Figure 3.

THZ1 and BH3-mimetics act synergistically to reduce the viability of glioblastoma model systems in vitro. (a) Cellular viability data of U87, U251, LN229, and GBM22 cells treated with ABT263, THZ1 or the combination of both. Isobolograms are shown; (b) Combination index (CI) value of samples treated in (a). CI value < 1: synergistic, CI value = 1: additive, and CI > 1: antagonistic. The dotted line represents additivity (CI value = 1). FA: fraction affected; (c) The graphs show cellular viability data of U87, U251, LN229, and GBM22 cells treated with ABT263, THZ1, or a combination of both (n = 4). ANOVA was used for statistical analysis; (d) Standard western blots of cell lysates of U87, U251, LN229, and GBM22 cells treated with ABT263, THZ1, or the combination of both for 24 h.
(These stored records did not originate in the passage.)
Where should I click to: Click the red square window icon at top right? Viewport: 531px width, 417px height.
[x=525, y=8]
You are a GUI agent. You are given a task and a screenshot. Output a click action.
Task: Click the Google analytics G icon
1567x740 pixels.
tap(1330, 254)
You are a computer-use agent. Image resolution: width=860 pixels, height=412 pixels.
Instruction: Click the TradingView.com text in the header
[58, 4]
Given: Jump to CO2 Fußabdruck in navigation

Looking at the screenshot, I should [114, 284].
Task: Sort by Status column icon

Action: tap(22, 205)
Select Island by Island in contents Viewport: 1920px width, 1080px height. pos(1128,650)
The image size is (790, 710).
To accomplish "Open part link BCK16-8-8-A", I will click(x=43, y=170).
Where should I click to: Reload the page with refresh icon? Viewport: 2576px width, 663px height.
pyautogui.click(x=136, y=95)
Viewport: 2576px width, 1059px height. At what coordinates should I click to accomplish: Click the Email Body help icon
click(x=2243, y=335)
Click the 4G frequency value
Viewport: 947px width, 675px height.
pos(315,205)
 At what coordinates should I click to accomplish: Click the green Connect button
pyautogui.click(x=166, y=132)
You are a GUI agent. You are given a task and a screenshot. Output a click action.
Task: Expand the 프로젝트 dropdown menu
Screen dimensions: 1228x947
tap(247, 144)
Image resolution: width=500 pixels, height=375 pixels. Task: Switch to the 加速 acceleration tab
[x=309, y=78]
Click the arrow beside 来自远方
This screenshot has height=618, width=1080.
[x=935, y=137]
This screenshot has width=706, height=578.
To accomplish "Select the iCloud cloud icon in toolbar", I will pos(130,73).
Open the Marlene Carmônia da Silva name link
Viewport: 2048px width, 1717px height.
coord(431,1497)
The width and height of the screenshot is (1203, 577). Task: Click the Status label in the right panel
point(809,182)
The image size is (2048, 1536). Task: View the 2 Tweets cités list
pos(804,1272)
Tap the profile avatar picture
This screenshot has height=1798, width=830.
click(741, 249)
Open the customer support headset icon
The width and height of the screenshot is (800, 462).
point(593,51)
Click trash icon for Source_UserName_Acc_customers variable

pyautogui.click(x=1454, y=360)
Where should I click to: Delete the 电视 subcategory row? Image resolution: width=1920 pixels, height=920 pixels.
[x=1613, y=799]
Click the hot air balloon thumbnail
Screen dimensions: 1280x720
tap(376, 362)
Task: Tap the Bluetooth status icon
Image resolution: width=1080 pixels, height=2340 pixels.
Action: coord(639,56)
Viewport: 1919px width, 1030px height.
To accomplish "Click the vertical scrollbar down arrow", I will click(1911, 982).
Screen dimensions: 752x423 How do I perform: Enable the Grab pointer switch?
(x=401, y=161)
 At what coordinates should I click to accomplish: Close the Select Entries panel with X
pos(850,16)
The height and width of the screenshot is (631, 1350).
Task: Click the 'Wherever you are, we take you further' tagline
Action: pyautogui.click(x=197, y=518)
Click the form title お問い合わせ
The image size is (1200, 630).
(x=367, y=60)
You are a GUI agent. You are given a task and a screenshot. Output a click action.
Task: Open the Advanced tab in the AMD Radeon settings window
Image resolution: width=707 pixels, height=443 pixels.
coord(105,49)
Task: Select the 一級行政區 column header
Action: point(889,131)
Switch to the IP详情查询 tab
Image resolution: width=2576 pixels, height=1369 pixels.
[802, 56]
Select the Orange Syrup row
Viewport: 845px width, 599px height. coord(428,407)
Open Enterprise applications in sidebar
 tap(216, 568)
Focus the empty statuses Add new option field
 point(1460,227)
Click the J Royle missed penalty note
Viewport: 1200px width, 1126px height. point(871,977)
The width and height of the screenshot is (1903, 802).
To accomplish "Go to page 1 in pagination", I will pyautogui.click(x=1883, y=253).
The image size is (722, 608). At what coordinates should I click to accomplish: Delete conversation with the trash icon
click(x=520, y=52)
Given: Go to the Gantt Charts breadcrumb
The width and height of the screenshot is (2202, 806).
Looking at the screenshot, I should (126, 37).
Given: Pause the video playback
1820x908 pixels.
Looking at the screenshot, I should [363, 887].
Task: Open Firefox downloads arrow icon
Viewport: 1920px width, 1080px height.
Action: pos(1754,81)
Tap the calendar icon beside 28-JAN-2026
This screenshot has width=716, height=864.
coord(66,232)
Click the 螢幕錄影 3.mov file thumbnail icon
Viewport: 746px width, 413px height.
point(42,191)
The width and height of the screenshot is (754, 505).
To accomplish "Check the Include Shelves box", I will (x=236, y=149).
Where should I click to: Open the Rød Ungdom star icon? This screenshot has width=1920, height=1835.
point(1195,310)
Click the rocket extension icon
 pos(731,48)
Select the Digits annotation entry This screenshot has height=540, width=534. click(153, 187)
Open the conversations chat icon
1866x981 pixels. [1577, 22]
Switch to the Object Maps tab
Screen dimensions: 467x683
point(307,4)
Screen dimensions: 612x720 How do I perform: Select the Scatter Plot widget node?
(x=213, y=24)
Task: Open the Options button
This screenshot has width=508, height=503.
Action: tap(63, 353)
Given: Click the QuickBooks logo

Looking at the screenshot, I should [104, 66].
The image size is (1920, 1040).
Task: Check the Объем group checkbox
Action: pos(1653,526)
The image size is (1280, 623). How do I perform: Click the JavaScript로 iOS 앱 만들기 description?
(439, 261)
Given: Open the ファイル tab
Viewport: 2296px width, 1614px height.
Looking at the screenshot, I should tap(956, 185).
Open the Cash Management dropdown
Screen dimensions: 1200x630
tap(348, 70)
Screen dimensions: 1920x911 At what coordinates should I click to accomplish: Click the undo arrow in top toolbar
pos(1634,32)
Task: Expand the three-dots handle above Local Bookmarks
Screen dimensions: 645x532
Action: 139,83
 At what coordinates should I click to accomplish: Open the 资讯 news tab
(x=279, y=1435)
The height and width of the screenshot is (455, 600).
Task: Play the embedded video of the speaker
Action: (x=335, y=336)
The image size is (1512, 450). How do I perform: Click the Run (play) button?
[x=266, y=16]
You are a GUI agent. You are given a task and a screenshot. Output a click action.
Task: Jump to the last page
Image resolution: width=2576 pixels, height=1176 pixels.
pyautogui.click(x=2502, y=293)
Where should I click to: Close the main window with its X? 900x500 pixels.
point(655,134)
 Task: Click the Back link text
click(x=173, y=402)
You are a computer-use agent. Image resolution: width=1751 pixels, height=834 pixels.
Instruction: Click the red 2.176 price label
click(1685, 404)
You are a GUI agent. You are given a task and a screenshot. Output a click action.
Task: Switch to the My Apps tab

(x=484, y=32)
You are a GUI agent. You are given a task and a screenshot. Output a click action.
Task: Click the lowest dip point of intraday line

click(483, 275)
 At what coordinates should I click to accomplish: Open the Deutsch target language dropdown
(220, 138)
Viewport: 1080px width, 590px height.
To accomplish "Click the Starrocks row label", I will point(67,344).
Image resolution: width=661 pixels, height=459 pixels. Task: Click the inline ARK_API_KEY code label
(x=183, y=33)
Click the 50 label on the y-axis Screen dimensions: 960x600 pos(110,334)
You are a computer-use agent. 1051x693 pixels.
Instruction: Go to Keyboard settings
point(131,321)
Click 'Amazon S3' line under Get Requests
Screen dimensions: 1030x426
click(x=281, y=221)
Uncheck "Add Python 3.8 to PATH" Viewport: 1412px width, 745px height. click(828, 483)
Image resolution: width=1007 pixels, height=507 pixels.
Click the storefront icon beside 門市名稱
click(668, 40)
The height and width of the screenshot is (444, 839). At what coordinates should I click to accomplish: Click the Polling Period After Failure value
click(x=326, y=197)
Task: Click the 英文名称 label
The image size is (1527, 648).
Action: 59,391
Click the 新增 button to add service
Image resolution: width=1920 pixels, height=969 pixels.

Actin is used as a loading control. The protein expression levels of Mcl1, Noxa, Bcl2, and Bcl-xL were quantified by using ImageJ (shown in cursive font). Uncropped blots are shown in Figure S10; (e) The protein expression level of Mcl1 treated with ABT263, THZ1, or the combination of both for 24 h in U87, U251, LN229, and GBM22 cells. FC: fold change. Shown are means and SD (n = 2–3). ****p < 0.001.